I also have begun working on the 10s family with kids. To introduce 11-20, I found this fun activity involving hot chocolate, and let me tell you that hot chocolate is being consumed in high quantities around here! Brrr, it's been chilly! Anyway, I cut out some mug cutout and glued them to white paper. I slipped them into page protectors and used dry erase markers to change the numbers. The kids found in challenging to pick up the marshmallows with the tweezers, but it was great pre-writing practice! We also practiced our graphing skills with a fun taste test you can find here.
I also updated our SWAT game to fit the season as well as our new alphabet letters we learned this month. My artistic ability is not the greatest, but hopefully you can tell what everything is. The teams for the month were the polar bears vs the penguins.
I also had a class practice tracing and cutting with mittens. My mother had given me a mitten for my bulletin board with this fun poem. Each child colored one mitten with the colors they chose, and the other we lined with cotton to keep our hands warm. It is a longer poem, but by the end of the month the kids knew it. All of them could do the hand motions we came up with as well.

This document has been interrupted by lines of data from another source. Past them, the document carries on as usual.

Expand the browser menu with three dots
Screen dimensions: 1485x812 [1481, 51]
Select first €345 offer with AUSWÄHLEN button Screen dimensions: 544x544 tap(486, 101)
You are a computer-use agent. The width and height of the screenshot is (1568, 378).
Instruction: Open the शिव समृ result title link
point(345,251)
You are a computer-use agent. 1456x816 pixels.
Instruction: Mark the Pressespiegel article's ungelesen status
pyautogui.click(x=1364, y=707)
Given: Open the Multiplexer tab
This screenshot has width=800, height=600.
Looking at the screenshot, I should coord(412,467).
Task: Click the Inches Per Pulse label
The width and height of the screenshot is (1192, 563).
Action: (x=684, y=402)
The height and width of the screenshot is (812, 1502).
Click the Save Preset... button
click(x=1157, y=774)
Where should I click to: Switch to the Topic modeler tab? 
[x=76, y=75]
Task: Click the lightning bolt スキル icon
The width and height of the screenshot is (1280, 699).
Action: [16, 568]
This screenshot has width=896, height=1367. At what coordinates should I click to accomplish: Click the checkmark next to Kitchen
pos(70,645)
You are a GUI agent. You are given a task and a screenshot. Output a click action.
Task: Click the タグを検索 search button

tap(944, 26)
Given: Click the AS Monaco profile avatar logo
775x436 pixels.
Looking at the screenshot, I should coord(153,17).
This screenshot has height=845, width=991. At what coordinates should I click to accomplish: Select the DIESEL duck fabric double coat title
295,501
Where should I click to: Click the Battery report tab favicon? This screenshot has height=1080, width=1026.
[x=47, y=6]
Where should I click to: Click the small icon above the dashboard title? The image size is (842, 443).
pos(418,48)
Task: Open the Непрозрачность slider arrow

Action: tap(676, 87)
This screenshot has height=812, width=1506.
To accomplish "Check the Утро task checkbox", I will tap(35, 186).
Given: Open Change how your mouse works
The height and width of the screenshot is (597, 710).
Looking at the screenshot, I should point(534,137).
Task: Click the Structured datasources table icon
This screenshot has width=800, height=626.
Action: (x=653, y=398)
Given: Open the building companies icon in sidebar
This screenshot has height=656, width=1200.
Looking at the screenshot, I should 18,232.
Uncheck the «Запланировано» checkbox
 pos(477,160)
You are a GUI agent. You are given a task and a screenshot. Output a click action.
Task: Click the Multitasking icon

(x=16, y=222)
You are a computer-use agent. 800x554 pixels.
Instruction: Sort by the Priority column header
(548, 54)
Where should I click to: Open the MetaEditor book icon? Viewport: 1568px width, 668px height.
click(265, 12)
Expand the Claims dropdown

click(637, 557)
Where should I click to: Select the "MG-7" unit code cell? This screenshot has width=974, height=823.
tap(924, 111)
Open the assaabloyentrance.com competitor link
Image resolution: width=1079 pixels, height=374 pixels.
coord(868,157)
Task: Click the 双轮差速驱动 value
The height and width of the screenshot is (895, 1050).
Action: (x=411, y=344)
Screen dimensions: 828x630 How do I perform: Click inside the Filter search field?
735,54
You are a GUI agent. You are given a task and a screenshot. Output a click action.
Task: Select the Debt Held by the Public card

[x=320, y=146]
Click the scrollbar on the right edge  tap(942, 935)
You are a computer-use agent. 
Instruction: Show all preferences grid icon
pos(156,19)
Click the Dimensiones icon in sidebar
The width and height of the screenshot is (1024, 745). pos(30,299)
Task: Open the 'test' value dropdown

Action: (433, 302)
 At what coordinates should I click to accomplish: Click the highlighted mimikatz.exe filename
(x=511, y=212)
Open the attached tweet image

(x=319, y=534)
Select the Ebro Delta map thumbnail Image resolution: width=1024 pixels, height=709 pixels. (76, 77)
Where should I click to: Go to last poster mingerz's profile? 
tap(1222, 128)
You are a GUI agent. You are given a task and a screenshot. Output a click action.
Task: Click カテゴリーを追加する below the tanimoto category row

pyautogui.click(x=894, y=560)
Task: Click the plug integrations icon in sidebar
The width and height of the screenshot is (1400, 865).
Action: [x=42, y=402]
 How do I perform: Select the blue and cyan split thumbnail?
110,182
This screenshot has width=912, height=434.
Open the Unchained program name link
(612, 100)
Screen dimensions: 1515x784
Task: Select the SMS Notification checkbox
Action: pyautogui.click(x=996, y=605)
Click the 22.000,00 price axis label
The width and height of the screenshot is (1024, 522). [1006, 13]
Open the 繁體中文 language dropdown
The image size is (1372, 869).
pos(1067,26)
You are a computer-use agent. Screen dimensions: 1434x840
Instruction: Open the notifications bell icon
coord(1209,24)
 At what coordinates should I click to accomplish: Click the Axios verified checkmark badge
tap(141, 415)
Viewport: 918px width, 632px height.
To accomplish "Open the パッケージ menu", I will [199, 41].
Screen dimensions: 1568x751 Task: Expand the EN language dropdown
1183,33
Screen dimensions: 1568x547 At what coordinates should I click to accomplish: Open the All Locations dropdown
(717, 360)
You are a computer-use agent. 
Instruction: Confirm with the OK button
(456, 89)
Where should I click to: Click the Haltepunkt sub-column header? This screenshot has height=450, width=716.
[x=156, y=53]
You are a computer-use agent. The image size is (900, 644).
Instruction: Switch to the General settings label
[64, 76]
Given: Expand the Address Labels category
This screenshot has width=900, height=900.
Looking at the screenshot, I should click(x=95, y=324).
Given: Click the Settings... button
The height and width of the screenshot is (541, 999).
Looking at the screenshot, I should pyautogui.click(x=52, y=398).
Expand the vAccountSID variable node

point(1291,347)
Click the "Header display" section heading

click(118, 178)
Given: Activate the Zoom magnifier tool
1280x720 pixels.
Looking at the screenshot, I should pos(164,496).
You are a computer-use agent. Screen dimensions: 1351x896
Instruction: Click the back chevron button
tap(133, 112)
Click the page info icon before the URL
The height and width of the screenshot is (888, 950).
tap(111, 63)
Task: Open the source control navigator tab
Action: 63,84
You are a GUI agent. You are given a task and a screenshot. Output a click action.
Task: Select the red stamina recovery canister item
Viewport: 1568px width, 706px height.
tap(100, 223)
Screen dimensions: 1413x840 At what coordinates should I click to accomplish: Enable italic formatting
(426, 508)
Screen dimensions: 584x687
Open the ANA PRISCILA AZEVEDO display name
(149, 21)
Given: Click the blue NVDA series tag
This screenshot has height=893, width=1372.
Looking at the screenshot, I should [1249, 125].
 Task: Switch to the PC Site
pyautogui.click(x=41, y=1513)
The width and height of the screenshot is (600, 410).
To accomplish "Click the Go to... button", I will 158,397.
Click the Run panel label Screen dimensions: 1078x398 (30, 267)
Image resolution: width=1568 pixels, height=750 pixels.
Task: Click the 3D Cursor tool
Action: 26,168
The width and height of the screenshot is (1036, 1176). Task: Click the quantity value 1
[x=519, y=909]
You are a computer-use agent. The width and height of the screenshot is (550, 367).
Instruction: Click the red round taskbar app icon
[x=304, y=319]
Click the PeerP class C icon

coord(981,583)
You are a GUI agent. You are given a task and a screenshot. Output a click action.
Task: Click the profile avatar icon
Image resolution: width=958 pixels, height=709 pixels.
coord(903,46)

Stripes or dots or sparkling white (jazz hands)
Mittens in winter fit just right (mime putting mittens on)
Wool or cotton, may leather (shrug shoulders)
Mittens warm us in cold weather (hug yourself)
In rainbow colors or darkest black (shield eyes)
Mittens fit in your pocket on in your pack (mime placing mittens in pocket & pack)
Thumbs alone, fingers together (shake each)
Mittens warm us in cold, cold weather (hug and warm yourself up!)
The rest of our snow fun included actually playing with snow from the comfort of our classroom. The first day I placed some snow in a bin on our new science table. The children built a snowman and snow castles. They had a lot of fun exploring with their hands. They liked using the spoons and other tools to keep their hands from freezing.

Even with a mat under the table, the activity was still a bit messy. The next day I put the snow right in our sand and water table. Originally I was using white rice and thinking about switching to Epsom salts, but the kids had so much fun with the real thing (and we have plenty of it!) that I decided to keep it there. They made lots of cool things with our buckets, measuring tools, water wheel and cups.
I've been finding that my class gets bored quickly with the same old same old. I ended up finding neat ideas to keep the snow exciting for the kids. We began with spray bottles full of water and food coloring, and I added water colors and paint brushes to color the snow. My director also found bottled water colors that I watered down and put in cups and watering cans. The kids used paint brushes in the cups and poured the watering cans into the snow. They loved seeing the rainbow colors in the snow. It also provided a nice introduction to mixing primary colors to make secondary colors.
We also had fun experimenting with melting snow. I placed some snow in a muffin tin and sprinkled hot water, cold water, sugar, salt, Creole spice and left one plain to see what melted the quickest. The kids also helped make snowballs that we placed on a magazine, plastic bag, plastic lid, metal pan, felt and a cardboard lid to see what melted the quickest. We also peeked outside to check out the foot prints in the yard. It looks as if the Easter Bunny has been scoping things out to get ready for our Easter Egg Hunt in the spring! Snow may keep us from school some days, but it sure does provide several fun teachable moments!